ガーディアンというのは能力の高さから選ばれた戦士や神官で、特権を許された存在だと刷り込まれていたからだ。ガーディアンとなって得るものはあるとしても、失うものなどあるものか? と。
「し、しかし、貴方は今ここで現にこうしておられる。バーツにしても、それ以前となんら変わらない。『適応』とやらを失ったようにはお見受けしません」
「それはエルシオンの御加護ゆえだ。」
「君が想像しているより遥かに深く、エルシオンの眼差しは注がれている。あまねく命に」
シオンは続けた。
「アーカンス。君は我々ガーディアンと深く関わる機会を得た……君の後の代には、ルトワの一族からガーディアンが出るかもしれない」
「……え?」
アーカンスには、やはりシオンの言わんとしていることが予測できず、シオンも別の話へと切り替えた。

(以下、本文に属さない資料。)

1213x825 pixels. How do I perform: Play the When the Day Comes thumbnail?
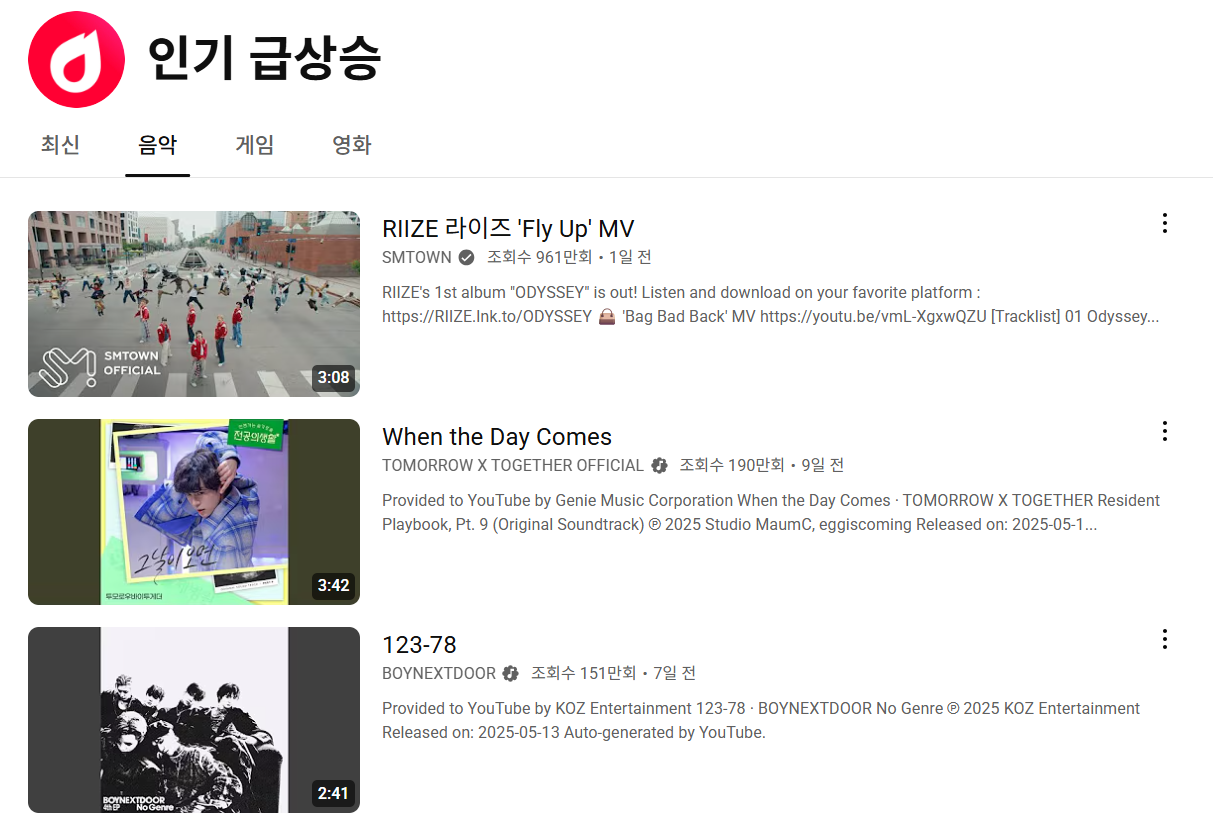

「まぁ、それはそれ……。君は適合者ではないが、持っている器はなかなかだよ。そこは自信を持っていい」
「……はぁ」
シオンは、ふっと抜けるような笑みを溢した。
「私の悪い癖だ。これは、という人材を見るとつい、鍛えてみたくなる」
シオンはいつもの外面の良い笑みを向けて微笑んだ。
「君がファーナムの騎士でなければな。……残念だよ」
アーカンスも冗談を返す。
「それは。間一髪で助かりました」
どちらからともなく、笑いでこの場を濁した。
「バーツのこと、よく見ておくといい。」
シオンはこの場にいないバーツを顎で示すように言い、アーカンスは笑いをおさめてシオンを見た。
「アレは『もっとも高い年齢でガーディアンになった例』だが、いずれ『もっとも長い試験期間を要したガーディアン』になるぞ」
「それは……」
アーカンスの表情が硬くなった。この任務が長くなる、ということと同義であったからだ。
シオンは別の言葉を続けた。
「ガーディアンとタイレス族……これを結ぶ架け橋となる人材が、今、極端に少ない。遅かれ早かれ、大きな問題となるだろうな」
「架け橋、ですか」
「君のような人材のことだよ」
「……」
「バーツにしても、私にしても、レアム・レアドにしても……」
「ガーディアンを『人』として接する人間がいなければ、物言わぬ剣と同じだ」
シオンの声音に、鋭さが戻る。
「バーツを、使い捨ての刃にはするな」
「……それが、私からの頼みだ」
「はい」
アーカンスは神妙に頷いた。
普段あれほど『ガーディアンと騎士団は関わるな』といっていたはずのシオンが、今は目の前で正反対とも取れる言葉を言っている。
どちらが本音であるかは、火を見るより明らかだろう。
アーカンスは思う。
(シオン殿も冷淡に振舞うのは外面だけで、内面の情は深い。ガーディアンは決して異質な存在ではないのだ)
だとしたら。
レアム・レアドもまた同じと考えて良いのではないか? と。
『レアム・レアドをドヴァン砦から取り除き、聖レミオール市国を奪取する』
この任務を遂行するのにまず必要なことは、一番の標的であるレアム・レアドを理解することだ。そうアーカンスは結論付いた。
イシュマイルとバーツ。彼らは、例えるならその為の両極端な秤になるだろう。